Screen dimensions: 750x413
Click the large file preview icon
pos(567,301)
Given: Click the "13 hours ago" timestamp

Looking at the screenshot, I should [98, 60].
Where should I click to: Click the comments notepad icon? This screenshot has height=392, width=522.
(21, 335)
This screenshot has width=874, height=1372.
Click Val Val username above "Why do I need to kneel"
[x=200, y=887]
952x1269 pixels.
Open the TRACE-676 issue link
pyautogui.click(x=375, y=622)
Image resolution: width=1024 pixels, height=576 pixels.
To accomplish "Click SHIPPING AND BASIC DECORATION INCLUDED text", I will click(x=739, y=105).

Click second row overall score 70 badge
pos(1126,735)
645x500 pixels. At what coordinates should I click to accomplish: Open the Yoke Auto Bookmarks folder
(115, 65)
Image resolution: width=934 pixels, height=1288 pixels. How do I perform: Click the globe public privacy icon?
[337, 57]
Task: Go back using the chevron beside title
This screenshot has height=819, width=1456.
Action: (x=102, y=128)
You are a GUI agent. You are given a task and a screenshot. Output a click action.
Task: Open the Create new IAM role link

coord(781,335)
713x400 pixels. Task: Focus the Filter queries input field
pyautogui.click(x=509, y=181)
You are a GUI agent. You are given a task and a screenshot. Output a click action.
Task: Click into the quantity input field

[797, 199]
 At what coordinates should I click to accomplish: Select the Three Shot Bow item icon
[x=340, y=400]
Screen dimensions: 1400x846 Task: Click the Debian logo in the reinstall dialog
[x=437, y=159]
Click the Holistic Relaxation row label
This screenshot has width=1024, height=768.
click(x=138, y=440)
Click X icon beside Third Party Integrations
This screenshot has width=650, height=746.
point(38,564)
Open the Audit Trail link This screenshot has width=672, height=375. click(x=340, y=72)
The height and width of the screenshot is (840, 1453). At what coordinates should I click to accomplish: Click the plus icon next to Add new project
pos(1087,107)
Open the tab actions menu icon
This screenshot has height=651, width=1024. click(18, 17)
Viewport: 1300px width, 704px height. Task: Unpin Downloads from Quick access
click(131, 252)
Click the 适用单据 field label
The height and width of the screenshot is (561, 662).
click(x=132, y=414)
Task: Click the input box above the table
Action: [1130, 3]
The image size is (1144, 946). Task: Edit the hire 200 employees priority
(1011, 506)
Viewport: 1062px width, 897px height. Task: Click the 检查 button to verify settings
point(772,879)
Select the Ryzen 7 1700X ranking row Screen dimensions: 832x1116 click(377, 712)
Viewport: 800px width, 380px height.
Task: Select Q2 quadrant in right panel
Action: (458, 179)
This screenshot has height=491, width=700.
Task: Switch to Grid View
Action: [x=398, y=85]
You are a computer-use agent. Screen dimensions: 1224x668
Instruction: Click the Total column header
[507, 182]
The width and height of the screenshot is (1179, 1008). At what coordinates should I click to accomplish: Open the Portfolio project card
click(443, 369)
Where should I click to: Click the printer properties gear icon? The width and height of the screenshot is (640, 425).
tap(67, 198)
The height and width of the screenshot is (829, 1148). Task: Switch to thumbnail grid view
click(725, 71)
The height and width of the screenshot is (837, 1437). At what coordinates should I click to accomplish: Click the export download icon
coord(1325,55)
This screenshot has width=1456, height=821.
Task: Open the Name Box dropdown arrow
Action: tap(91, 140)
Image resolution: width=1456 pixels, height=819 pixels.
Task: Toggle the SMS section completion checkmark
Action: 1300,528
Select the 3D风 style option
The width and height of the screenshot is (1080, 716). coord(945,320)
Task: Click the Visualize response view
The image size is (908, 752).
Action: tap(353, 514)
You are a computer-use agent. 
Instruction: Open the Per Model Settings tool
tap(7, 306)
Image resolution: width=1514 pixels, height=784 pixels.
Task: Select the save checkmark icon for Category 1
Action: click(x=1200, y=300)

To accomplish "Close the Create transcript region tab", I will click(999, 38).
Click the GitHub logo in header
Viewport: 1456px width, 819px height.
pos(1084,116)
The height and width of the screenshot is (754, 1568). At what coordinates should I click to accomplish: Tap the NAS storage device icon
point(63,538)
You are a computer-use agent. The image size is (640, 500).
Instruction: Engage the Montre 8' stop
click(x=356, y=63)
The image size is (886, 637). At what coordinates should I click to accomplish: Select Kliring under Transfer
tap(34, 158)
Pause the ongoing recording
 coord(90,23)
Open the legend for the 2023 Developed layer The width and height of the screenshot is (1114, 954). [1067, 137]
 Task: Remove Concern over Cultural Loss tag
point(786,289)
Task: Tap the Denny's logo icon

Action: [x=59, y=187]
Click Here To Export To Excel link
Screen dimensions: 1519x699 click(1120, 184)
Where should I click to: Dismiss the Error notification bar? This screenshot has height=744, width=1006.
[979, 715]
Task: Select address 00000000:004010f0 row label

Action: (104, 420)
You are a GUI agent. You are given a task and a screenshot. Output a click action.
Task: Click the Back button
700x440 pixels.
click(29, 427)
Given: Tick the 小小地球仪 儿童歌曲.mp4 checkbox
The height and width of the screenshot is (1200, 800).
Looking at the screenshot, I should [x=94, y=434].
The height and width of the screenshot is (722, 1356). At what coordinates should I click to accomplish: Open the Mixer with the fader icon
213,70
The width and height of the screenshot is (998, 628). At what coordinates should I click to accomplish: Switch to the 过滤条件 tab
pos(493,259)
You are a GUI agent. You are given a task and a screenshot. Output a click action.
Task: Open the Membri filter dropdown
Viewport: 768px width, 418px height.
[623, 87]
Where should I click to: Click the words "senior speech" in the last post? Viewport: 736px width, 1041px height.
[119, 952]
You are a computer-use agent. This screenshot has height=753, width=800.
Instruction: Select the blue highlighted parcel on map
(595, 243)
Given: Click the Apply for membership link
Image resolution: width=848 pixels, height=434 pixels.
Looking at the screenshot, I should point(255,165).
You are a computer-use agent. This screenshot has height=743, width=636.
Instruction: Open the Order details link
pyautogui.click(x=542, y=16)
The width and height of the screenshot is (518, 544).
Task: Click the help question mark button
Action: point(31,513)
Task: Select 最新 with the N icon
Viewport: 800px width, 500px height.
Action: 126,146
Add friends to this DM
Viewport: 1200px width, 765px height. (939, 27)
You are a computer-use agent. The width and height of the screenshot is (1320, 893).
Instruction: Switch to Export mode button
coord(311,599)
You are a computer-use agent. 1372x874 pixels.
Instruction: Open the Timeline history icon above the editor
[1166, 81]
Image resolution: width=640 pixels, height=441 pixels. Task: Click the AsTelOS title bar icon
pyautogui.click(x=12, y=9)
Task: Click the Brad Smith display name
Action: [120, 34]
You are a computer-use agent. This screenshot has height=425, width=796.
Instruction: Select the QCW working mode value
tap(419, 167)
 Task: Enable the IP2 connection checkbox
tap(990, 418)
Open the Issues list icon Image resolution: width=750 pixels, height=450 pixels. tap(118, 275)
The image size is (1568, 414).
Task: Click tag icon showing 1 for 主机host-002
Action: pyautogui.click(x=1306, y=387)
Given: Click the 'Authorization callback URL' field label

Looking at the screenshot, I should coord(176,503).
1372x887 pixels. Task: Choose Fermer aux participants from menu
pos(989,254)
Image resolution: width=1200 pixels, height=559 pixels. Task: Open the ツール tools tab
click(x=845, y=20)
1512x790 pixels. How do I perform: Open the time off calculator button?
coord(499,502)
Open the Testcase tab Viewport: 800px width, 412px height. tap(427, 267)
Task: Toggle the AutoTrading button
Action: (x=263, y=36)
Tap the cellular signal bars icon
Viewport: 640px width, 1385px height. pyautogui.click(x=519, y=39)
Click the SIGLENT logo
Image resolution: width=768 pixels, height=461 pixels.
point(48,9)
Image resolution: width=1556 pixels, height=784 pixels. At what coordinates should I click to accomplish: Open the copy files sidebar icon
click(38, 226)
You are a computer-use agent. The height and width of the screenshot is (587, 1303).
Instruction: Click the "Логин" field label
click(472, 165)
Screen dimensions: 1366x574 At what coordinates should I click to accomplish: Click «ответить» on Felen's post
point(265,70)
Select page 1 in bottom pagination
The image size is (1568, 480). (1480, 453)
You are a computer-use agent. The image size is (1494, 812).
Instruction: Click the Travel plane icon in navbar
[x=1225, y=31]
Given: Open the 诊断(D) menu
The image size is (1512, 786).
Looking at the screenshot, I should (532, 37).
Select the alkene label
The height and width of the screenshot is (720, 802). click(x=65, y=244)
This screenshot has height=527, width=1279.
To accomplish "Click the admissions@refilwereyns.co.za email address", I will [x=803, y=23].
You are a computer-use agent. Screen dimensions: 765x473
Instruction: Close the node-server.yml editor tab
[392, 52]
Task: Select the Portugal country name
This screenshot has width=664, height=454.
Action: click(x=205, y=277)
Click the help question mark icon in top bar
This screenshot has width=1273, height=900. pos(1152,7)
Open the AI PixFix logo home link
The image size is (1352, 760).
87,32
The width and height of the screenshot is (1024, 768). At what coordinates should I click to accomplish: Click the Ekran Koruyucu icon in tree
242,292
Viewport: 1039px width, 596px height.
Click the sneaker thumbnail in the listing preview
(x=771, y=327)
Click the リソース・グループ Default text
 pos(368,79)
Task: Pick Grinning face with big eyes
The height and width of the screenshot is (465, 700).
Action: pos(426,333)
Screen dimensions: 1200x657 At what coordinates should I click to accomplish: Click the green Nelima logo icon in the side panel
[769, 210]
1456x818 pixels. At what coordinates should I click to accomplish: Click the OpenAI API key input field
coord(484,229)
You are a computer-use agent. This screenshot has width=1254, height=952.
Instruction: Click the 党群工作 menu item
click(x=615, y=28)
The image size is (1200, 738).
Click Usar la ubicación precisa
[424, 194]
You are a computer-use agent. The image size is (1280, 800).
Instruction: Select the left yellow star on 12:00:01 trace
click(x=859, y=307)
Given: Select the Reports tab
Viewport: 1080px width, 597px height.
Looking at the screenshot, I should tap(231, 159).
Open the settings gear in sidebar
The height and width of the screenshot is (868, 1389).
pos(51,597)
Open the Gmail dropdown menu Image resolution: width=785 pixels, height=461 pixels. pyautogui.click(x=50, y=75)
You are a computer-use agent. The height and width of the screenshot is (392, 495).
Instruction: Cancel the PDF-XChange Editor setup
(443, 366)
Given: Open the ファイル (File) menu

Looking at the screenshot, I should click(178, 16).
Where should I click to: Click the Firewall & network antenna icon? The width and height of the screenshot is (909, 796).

Activity: Whenever a line of the data above includes the word "will", copy that line.

Written solution:
To accomplish "Click SHIPPING AND BASIC DECORATION INCLUDED text", I will click(x=739, y=105).
To accomplish "Close the Create transcript region tab", I will click(999, 38).
To accomplish "Click the admissions@refilwereyns.co.za email address", I will [x=803, y=23].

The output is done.